> Exercise prompt
Look through the data for the string "Praxissemester". Copy every line where it is found.

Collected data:
··········

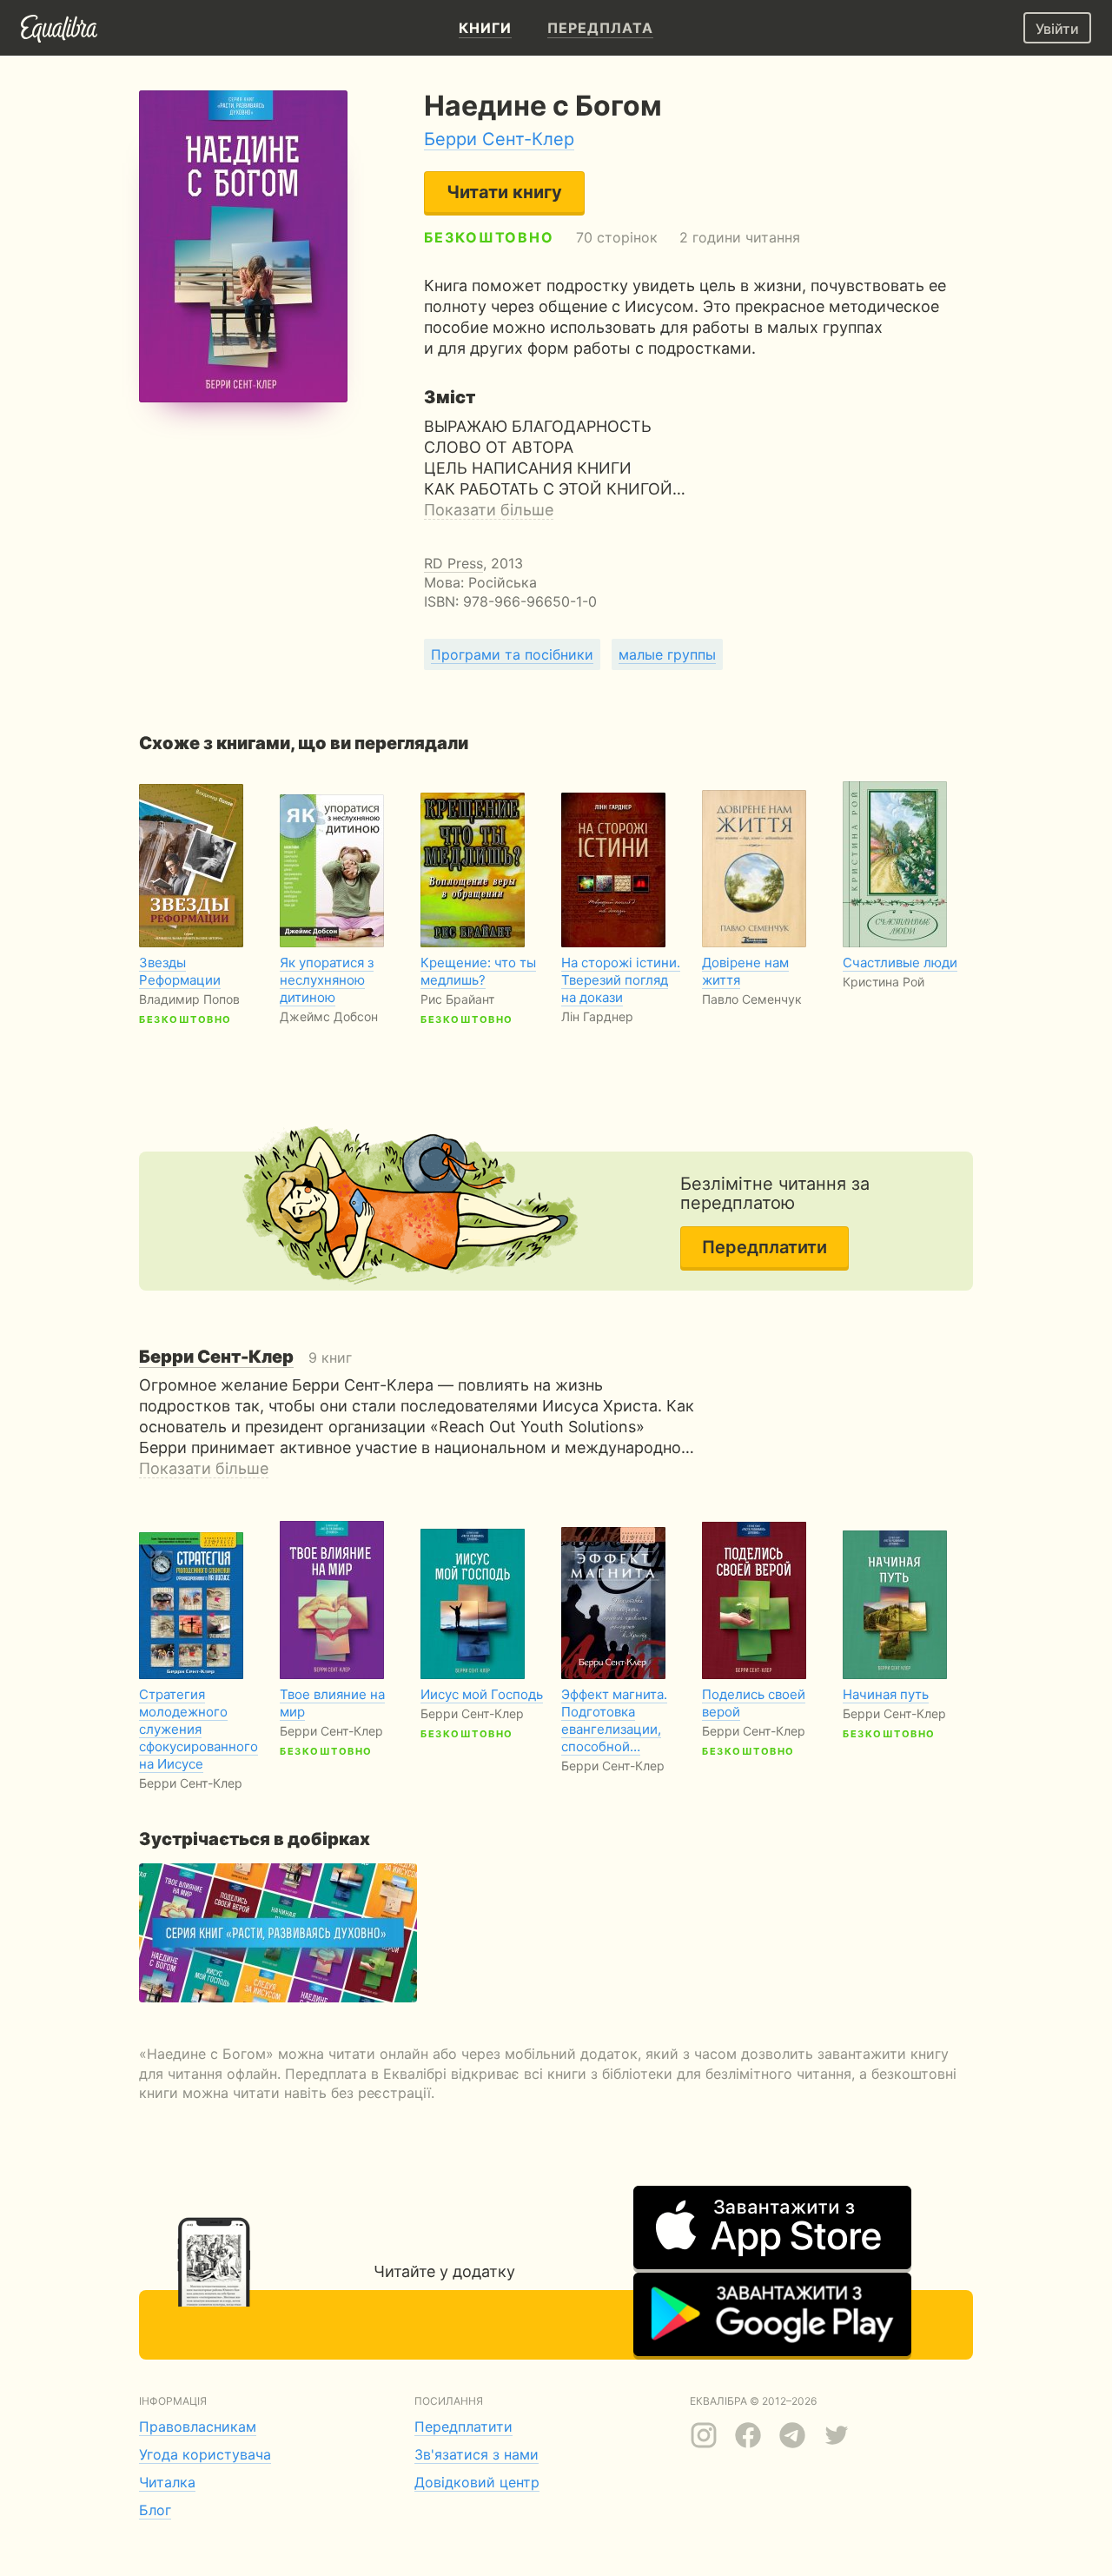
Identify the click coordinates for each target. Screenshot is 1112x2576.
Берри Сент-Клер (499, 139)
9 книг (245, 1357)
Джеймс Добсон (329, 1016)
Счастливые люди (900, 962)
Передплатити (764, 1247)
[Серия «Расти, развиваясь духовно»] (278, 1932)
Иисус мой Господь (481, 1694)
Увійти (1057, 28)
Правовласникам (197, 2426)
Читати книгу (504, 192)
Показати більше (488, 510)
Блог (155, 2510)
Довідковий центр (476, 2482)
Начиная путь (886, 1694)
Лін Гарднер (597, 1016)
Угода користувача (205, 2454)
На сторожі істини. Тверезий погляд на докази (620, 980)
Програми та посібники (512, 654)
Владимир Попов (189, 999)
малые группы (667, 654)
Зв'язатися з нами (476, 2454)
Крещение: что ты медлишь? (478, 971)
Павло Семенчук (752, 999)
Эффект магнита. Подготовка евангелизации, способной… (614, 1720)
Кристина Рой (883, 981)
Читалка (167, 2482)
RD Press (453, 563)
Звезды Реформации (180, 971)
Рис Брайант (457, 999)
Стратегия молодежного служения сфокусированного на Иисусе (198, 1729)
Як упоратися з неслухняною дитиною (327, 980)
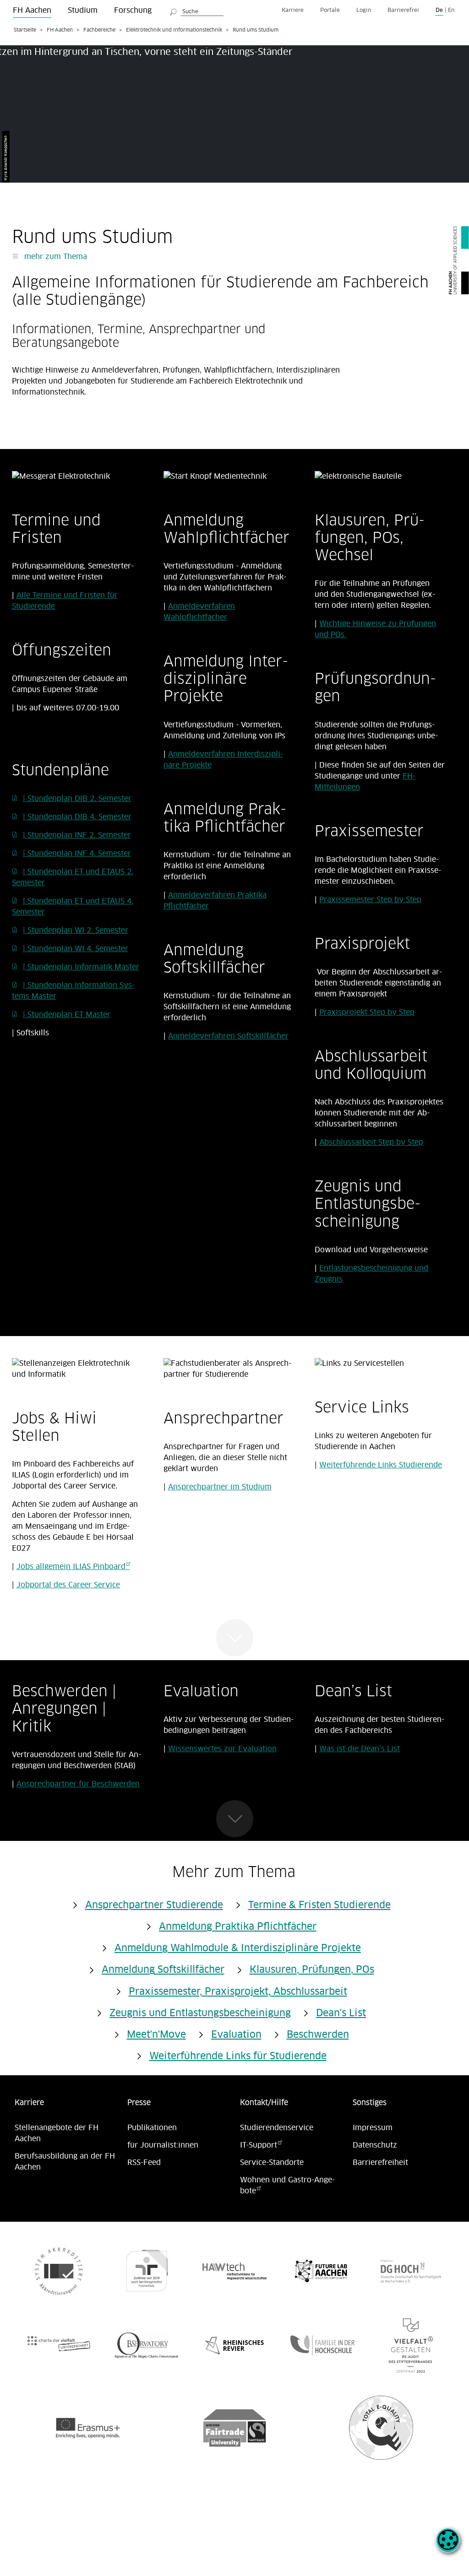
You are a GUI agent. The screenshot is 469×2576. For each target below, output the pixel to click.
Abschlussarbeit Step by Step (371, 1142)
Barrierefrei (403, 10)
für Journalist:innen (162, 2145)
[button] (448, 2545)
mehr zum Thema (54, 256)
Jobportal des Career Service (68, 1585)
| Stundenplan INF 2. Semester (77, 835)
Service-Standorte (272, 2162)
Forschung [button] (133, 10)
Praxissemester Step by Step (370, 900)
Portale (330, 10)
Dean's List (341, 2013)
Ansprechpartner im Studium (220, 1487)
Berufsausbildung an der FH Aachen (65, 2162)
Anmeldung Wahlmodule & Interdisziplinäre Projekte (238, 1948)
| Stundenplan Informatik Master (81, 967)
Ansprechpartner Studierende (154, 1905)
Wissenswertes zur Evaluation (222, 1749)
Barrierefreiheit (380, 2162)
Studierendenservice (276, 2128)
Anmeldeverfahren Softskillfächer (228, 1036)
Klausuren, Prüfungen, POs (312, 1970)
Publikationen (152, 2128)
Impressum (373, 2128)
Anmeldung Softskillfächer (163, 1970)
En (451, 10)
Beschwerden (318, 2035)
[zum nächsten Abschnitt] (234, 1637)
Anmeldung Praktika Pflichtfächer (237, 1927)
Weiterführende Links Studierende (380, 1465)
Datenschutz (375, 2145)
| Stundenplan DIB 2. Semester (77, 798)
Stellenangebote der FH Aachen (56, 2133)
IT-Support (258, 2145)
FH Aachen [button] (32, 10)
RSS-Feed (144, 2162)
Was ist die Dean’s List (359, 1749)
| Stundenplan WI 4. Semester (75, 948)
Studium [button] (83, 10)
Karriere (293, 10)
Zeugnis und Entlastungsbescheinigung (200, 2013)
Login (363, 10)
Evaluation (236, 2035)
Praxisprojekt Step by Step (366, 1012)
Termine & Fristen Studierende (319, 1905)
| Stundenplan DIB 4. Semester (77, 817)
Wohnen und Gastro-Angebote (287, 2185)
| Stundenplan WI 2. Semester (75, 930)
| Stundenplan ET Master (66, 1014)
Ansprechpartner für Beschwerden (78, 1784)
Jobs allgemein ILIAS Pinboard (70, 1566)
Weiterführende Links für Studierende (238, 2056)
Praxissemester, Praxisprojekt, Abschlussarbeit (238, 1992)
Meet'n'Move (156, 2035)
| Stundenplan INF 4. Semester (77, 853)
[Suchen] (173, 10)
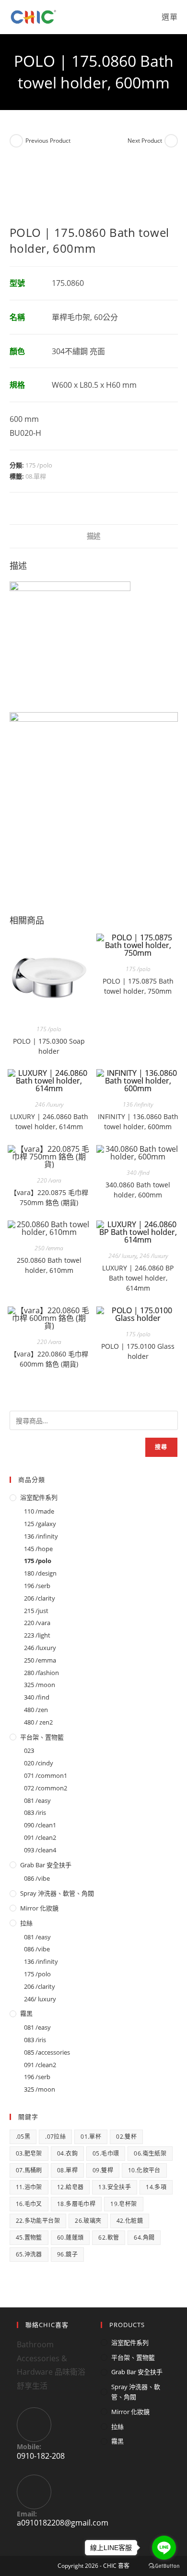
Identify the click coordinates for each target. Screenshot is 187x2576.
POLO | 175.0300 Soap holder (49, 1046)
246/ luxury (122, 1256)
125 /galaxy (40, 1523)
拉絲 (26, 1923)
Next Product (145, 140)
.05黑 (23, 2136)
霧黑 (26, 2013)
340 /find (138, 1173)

··········

> Written solution
Praxissemester Step by Step (370, 900)
Praxissemester, Praxisprojekt, Abschlussarbeit (238, 1992)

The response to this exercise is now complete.